## Prompt
Starting at the line that contains "Task: Select the 11-12-13/03/2019 date cell", write out every line through the last one in the records below, word for word. Leave out any pictures.

(Stored data)
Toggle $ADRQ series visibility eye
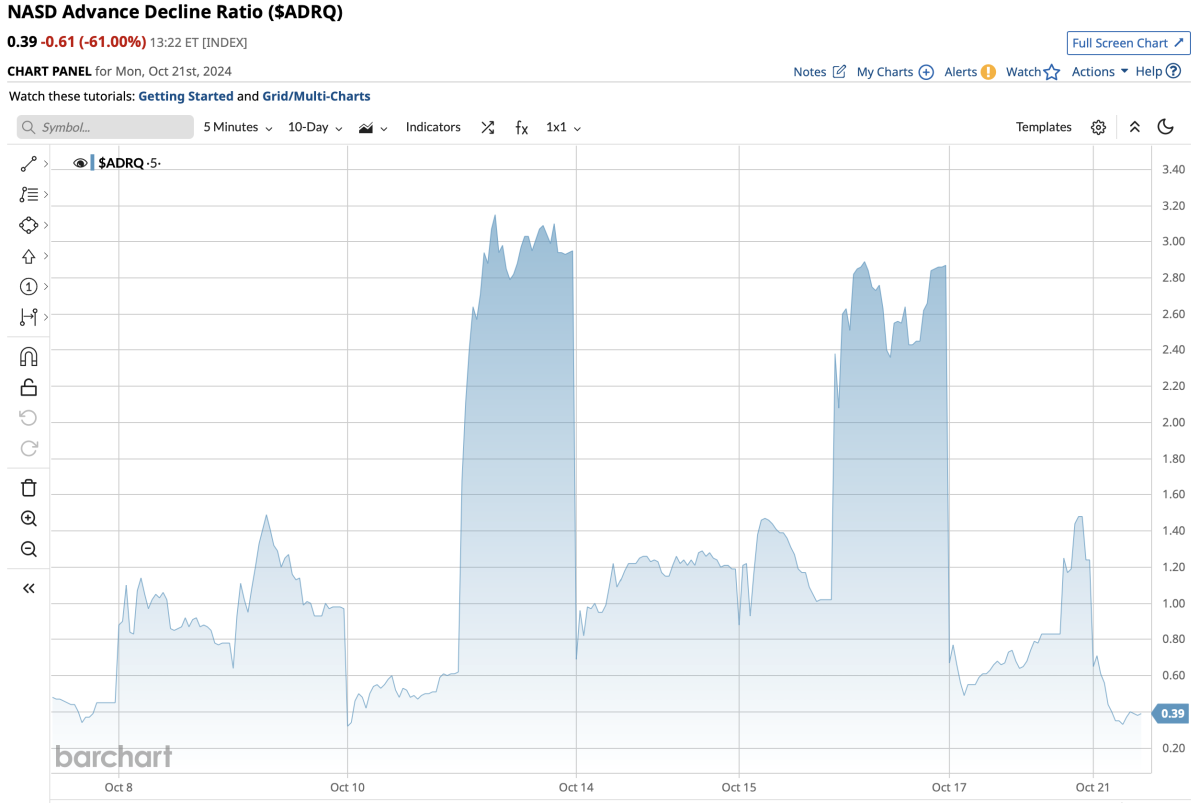 point(81,163)
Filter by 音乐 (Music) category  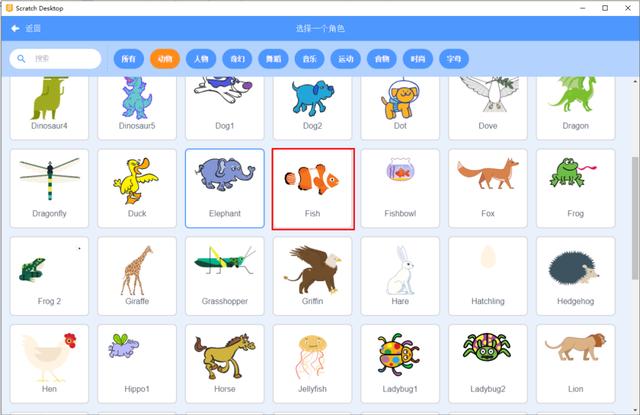(309, 59)
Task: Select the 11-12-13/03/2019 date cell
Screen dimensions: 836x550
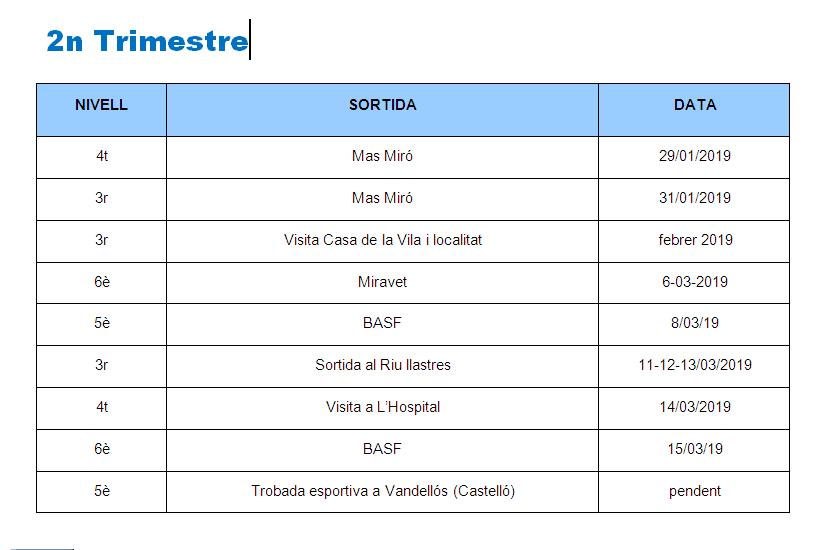Action: point(694,365)
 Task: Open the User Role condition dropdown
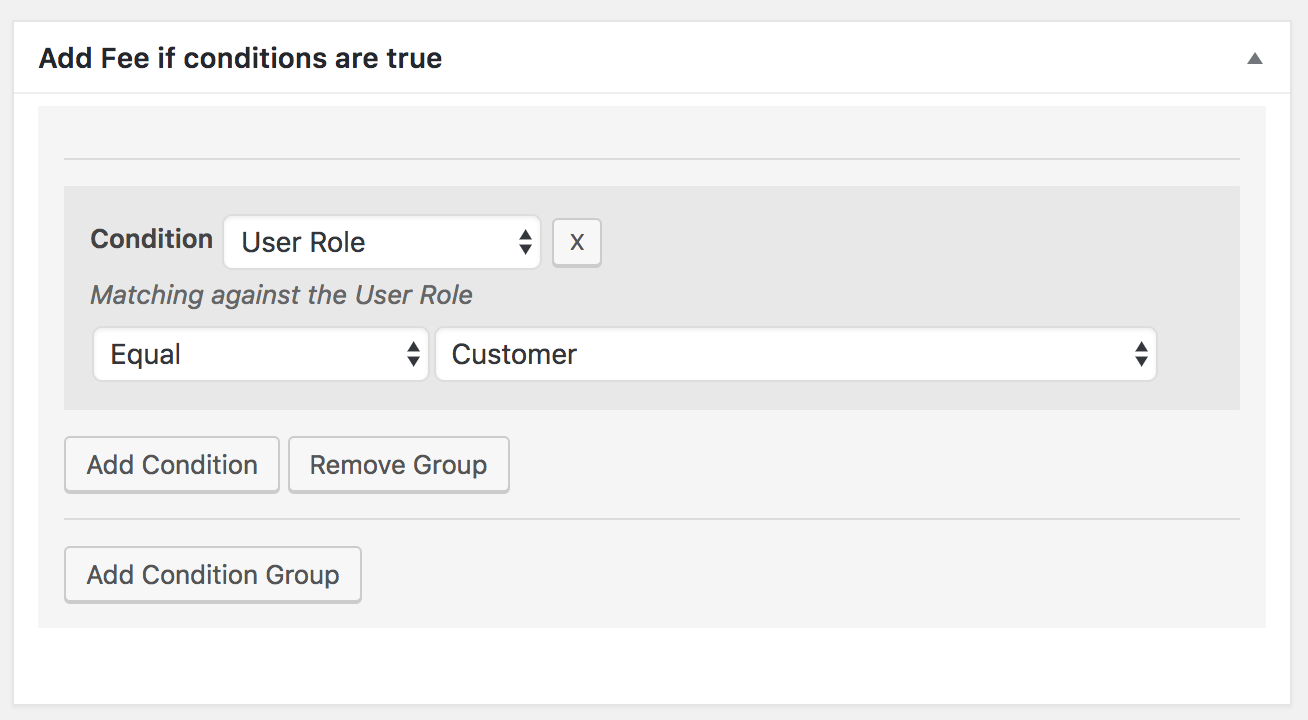point(381,242)
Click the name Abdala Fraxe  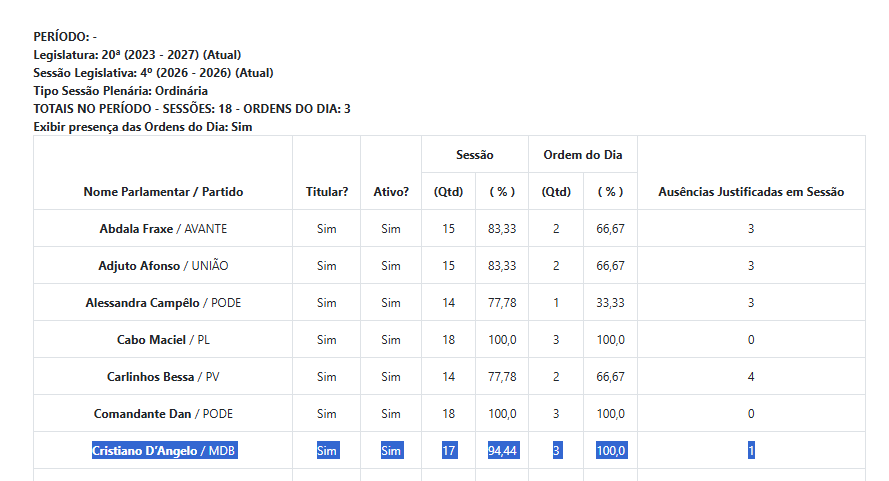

## Task result
Task: Select the 11-12-13/03/2019 date cell
Screen dimensions: 836x550
Action: point(694,365)
 Task: Open the User Role condition dropdown
point(381,242)
Click the name Abdala Fraxe  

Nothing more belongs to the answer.